**What this task involves:**
Hunt through the entries for the word "name" and copy each line in which it appears.

**Source records:**
== == ==
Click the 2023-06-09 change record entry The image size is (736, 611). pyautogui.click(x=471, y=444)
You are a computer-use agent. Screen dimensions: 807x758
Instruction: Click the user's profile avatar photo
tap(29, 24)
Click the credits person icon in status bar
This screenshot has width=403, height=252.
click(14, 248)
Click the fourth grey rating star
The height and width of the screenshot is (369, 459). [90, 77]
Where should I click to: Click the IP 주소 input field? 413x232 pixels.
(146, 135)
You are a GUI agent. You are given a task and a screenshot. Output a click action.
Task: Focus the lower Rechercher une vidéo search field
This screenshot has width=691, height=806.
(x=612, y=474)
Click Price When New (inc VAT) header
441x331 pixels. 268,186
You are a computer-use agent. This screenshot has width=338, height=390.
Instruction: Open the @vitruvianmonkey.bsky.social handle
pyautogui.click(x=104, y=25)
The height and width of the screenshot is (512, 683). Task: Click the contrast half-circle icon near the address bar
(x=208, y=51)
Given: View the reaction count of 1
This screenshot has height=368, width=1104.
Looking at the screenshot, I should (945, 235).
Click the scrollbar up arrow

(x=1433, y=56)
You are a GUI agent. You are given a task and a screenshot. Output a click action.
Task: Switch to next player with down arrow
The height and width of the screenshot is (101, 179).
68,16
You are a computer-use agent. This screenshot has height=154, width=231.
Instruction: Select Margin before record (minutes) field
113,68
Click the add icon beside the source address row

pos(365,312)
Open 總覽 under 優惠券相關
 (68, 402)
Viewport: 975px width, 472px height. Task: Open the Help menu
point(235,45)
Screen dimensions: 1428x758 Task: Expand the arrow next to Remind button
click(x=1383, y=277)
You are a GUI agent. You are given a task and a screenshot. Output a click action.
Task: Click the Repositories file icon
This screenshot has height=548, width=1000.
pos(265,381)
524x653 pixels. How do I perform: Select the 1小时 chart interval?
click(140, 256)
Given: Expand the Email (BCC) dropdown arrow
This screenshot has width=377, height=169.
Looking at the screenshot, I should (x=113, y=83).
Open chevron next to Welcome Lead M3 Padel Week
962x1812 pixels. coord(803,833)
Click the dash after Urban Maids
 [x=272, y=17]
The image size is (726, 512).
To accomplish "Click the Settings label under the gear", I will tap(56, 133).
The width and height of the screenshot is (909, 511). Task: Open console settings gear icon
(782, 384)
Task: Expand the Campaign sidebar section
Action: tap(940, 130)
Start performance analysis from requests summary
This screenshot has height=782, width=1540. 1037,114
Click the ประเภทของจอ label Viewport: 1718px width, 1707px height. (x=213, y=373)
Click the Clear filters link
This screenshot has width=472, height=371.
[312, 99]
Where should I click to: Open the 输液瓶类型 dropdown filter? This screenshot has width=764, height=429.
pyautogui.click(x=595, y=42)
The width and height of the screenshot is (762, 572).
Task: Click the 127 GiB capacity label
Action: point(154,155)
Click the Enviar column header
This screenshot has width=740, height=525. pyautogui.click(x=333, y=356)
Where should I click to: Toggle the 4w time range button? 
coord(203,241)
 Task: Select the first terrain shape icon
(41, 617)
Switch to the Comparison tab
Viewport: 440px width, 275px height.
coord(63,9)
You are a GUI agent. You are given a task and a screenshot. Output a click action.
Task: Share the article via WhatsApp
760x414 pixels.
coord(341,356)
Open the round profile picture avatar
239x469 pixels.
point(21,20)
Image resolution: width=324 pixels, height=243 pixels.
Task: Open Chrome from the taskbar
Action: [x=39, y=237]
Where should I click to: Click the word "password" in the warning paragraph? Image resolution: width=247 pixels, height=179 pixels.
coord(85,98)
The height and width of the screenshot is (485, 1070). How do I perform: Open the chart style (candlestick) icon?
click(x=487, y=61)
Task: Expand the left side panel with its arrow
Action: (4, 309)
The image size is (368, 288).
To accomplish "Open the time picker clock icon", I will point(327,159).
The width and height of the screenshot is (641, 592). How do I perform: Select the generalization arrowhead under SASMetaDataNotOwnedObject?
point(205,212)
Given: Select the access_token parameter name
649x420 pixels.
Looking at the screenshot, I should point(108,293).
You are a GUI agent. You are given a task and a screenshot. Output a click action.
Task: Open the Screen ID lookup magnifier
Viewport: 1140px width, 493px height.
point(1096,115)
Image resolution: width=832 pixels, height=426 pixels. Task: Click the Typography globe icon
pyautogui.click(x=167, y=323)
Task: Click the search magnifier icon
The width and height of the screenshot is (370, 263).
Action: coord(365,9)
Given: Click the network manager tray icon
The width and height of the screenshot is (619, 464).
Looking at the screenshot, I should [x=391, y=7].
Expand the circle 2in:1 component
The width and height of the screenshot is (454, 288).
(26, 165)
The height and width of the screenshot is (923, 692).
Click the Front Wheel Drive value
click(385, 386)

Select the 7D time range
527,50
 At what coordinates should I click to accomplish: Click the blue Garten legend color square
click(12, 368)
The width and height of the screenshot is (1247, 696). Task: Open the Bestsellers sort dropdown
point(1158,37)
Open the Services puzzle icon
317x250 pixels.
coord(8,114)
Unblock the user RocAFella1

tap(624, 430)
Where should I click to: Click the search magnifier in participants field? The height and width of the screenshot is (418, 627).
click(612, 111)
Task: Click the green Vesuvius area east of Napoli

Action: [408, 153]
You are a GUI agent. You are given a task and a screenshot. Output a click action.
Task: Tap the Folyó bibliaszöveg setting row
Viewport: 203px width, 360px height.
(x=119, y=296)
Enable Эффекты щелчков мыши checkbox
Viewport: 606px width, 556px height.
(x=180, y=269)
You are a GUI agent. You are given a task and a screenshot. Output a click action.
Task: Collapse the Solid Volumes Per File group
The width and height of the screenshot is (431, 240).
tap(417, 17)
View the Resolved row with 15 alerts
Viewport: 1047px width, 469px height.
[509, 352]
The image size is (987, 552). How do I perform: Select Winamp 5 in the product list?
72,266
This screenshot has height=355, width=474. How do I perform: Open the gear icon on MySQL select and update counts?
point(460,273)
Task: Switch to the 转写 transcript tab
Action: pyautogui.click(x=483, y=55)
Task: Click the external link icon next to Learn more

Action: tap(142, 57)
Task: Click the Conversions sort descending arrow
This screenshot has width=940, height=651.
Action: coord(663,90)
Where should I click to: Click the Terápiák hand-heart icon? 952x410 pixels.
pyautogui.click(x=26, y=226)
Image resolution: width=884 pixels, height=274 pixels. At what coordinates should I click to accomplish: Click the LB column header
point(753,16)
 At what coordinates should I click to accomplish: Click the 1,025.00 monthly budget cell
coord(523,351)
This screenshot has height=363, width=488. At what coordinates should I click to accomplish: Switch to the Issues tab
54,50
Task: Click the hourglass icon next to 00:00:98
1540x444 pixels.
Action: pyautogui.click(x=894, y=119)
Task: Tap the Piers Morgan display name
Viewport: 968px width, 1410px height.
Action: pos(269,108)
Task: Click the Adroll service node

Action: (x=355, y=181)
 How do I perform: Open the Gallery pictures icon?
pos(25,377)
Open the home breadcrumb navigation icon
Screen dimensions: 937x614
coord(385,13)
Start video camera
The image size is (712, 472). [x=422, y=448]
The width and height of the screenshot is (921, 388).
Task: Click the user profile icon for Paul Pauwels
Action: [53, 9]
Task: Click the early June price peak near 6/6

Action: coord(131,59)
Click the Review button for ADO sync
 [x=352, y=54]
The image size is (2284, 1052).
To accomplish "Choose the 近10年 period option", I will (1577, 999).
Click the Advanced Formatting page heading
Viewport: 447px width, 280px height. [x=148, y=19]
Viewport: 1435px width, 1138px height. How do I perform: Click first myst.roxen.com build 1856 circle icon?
== == ==
**Task answer:**
Given: Select the access_token parameter name
Task: Tap the Piers Morgan display name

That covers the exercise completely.